Tonight we mourn the dying sun; tonight my heart will feed the flames.
Fragments of Berossus, Alcor
 
In the pre-Columbian era, before the Spanish conquest, a variety of calendrical systems were in simultaneous use by the cultures of Mesoamerica, including both the Maya and the Aztec.

For the Aztec, two systems, the 260-day cycle (tonalpohualli) and the 365-day cycle (xiuhpohualli), were particularly important. The 260-day cycle comprised thirteen repetitions of twenty day names, and the 365-day period consisted of eighteen such "veintenas" (the Spanish name; the original Nahuatl is no longer known) plus five nemontemi, or nameless days.

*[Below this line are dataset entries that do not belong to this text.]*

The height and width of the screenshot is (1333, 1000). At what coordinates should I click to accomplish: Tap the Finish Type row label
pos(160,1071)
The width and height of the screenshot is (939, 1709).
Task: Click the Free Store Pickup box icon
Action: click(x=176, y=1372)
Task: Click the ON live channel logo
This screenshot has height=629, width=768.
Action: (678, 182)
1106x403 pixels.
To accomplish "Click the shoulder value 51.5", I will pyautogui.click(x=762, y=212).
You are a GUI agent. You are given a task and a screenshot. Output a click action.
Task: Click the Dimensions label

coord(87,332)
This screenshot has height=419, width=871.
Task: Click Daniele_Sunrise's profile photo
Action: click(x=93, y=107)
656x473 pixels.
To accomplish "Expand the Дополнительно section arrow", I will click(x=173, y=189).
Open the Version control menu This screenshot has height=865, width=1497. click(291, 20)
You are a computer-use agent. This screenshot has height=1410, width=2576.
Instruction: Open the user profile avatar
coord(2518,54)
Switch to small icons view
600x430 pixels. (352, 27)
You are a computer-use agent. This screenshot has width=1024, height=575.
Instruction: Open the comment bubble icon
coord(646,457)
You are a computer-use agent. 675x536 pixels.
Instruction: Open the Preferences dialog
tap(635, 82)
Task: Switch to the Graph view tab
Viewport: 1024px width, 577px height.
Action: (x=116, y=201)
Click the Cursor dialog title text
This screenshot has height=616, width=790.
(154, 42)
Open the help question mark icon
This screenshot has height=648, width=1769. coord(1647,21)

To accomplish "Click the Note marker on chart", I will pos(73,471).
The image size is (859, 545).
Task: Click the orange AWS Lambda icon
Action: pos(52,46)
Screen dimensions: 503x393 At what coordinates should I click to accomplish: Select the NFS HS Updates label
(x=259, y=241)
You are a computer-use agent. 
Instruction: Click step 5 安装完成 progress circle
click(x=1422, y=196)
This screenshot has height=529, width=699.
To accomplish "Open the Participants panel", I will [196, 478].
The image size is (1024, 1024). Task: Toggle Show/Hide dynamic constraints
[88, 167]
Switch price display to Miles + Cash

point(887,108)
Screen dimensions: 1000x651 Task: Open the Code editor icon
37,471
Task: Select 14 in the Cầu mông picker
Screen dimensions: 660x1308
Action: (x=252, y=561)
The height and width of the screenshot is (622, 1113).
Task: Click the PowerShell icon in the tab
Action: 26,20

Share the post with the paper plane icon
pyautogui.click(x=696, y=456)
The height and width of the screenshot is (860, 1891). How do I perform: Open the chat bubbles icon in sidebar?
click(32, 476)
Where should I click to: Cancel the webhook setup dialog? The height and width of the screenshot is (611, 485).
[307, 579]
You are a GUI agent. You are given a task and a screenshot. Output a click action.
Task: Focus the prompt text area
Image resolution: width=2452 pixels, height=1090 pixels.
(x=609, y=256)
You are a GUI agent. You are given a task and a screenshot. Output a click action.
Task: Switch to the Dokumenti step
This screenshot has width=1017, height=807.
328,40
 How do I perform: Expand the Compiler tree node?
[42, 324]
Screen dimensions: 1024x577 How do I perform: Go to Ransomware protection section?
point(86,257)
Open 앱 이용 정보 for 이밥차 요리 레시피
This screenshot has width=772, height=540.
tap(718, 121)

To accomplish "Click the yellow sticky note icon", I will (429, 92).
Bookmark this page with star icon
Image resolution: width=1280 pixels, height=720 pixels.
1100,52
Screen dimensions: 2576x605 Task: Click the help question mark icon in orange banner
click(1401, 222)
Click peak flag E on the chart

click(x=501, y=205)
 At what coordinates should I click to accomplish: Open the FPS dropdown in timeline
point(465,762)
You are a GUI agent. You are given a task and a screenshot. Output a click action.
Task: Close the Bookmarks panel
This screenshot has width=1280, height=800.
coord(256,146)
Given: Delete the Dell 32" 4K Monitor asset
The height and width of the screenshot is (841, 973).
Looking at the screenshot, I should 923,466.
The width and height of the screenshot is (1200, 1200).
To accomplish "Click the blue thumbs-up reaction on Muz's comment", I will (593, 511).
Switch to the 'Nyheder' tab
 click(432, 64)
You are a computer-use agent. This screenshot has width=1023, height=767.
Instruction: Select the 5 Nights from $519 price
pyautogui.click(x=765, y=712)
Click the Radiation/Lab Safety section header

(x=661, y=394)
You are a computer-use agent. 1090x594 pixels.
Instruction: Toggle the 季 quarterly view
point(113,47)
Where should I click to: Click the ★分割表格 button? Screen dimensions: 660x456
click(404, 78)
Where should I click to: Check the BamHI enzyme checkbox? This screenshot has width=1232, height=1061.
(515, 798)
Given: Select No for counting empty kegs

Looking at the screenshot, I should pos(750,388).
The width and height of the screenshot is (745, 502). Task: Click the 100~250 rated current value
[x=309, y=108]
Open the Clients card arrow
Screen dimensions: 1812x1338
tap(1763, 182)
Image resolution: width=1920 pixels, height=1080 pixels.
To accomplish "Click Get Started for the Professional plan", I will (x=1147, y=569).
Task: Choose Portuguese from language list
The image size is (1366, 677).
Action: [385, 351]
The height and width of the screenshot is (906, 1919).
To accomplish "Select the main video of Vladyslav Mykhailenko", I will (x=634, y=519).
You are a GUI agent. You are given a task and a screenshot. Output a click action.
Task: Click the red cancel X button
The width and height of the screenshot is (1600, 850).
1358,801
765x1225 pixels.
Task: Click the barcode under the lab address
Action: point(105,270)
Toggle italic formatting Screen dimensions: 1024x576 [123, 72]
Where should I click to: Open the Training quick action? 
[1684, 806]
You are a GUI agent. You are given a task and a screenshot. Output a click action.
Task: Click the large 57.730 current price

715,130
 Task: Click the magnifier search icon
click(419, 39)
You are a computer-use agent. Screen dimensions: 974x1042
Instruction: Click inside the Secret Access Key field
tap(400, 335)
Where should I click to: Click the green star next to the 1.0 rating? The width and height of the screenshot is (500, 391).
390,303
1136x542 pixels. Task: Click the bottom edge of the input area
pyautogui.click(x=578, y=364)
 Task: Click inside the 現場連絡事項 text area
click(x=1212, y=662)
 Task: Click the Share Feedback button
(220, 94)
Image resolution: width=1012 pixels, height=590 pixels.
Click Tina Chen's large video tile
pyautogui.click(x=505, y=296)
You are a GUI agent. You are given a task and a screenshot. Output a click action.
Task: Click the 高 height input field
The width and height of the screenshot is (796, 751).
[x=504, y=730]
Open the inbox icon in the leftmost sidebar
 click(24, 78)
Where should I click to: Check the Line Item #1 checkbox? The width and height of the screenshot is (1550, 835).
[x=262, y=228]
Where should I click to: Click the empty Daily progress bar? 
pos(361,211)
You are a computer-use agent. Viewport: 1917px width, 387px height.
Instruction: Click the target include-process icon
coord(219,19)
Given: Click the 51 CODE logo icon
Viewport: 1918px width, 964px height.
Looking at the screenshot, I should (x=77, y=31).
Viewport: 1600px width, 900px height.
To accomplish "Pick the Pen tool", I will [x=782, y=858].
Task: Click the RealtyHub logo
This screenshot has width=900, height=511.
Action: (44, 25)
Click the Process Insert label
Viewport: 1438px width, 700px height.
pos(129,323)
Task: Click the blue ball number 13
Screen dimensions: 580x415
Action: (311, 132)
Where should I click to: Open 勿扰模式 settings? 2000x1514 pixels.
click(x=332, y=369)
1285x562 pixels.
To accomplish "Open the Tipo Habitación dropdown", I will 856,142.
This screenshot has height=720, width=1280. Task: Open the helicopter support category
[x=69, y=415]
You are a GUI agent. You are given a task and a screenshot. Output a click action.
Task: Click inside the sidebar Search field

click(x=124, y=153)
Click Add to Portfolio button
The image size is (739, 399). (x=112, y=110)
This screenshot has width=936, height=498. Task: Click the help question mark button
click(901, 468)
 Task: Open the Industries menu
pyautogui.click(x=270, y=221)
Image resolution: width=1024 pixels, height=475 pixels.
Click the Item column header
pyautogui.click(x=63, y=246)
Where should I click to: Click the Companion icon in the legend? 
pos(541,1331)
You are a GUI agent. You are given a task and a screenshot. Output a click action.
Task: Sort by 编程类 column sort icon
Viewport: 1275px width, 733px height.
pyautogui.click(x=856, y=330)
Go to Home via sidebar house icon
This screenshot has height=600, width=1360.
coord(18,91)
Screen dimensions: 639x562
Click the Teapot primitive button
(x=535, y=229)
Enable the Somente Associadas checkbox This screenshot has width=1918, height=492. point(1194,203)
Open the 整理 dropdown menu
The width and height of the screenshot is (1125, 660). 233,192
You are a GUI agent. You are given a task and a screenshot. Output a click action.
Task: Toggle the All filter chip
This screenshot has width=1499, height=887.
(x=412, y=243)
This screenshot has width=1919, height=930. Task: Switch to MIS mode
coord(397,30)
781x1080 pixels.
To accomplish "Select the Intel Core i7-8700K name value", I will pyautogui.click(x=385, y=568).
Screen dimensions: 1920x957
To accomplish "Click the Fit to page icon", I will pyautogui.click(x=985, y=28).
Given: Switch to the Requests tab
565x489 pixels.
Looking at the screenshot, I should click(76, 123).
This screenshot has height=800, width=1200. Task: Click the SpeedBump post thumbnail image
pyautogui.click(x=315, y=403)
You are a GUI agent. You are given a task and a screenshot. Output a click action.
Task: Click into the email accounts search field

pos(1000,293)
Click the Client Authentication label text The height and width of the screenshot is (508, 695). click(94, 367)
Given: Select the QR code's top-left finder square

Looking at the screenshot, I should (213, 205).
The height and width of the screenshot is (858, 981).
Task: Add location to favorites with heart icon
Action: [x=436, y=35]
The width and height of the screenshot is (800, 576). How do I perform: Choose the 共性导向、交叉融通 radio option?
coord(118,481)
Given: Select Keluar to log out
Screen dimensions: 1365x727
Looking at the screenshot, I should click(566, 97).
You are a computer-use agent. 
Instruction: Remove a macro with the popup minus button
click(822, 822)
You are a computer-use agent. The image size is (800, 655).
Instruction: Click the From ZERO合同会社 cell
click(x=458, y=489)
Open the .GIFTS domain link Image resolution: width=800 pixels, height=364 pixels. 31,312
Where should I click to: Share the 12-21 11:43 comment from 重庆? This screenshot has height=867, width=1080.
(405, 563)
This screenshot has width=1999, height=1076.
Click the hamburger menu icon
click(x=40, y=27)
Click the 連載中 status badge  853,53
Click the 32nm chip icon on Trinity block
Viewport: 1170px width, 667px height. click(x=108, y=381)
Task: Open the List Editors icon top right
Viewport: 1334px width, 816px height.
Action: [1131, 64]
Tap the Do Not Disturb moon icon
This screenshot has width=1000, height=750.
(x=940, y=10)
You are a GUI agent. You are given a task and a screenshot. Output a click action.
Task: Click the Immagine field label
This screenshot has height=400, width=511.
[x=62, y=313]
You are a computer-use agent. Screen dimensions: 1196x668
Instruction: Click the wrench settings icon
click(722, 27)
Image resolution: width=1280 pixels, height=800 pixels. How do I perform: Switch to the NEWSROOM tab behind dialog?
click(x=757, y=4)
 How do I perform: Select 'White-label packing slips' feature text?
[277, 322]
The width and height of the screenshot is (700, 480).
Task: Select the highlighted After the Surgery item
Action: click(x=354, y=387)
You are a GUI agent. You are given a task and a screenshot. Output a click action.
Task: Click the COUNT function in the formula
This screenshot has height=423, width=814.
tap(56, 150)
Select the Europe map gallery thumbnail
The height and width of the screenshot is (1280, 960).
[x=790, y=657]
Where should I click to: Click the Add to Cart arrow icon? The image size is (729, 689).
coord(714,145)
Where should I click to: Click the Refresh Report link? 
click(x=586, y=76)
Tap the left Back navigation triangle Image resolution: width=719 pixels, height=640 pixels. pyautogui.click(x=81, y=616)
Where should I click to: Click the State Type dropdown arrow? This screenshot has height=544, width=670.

Because of the disparate lengths of the two cycles, the combination of tonalpohualli and xiuhpohualli dates formed an even longer cycle of approximately 52 solar years (365.25 days). After 18,980 days (the smallest number divisible by both 260 and 365; 18,980 = 73 x 260 and 52 x 365) the calendar combinations would then repeat* if the world did not end first — which could only be prevented by human sacrifice.

The Last New Fire Ceremony

A complete calendar round of 52 years, and the associated New Fire ceremony, was known as xiuhmolpilli — The Binding of the Years (two such bundles comprised an Aztec century or an "old one"**). The last New Fire ceremony took place in 1507, in the reign of Motecuhzuma II (also known as Montezuma), in the veintena of Panquetzaliztli ("Raising the Banners").

That was the last time human sacrifice was made, at the temple of Huixachtlān on the top of Huixachtécatl (The Hill of the Star; Spanish — Cerro de la Estrella), to keep the sun in motion lest the world end in the fall of the female star-demons, the Tzitzimimeh.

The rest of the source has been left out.